A typical workday in the life of the CEO starts with a brisk hour-long walk, followed by a 30-minute yoga session. At work, he conducts all his meetings, manages the administrative tasks of the day and gets an overview of the daily functioning of the company. After returning home, he goes for an evening walk. The rest of his evening is dedicated to his family, eating dinner with them, talking or watching music competitions on TV. “Lastly, before going to bed, I spend an hour on the internet looking up new and exciting technologies,” he says.
His family doesn’t mind that he is a busy man. “All four of us lead busy lives with personal engagements as well as professional commitments. Whatever time we get with each other, we strive to make the most of it. It is quality over quantity for us,” he says.
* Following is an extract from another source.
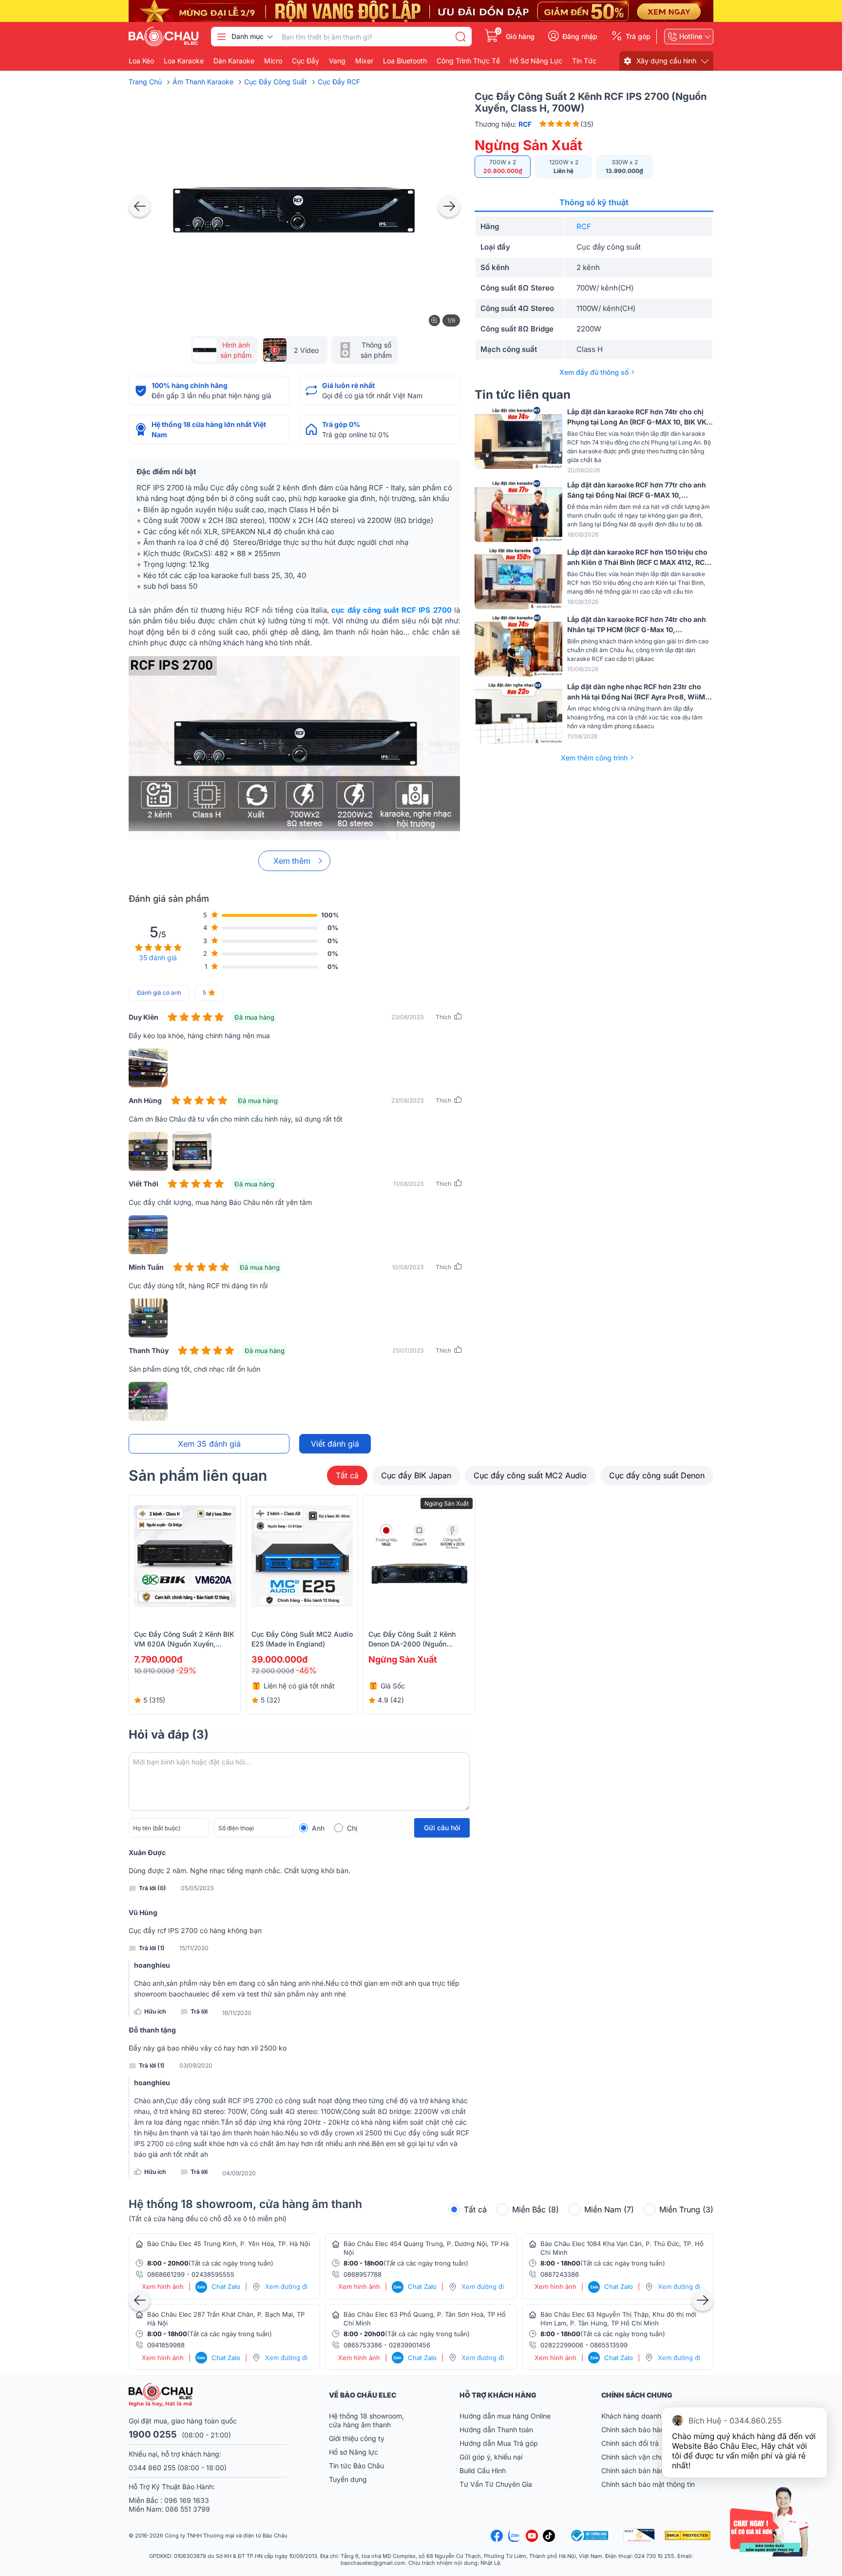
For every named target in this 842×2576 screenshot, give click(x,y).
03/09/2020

A graduate in mechanical engineering from Punjab Engineering College, Chandigarh, Bali also has an MBA from FMS, Delhi University. He grew up in the city of Karnal in Haryana and lived through some pretty exciting times, one high point being sharing the class with Kalpana Chawla through school and college. He was an excellent debater, for which he received many accolades. But what Bali cherishes the most is the simplicity of those times, when there were no computers or the internet. “The outdoors were our best friend. I played games under the sun, be it cricket, hockey, football or basketball. My father always guided and groomed me to focus on overall personality development,” he reminisces.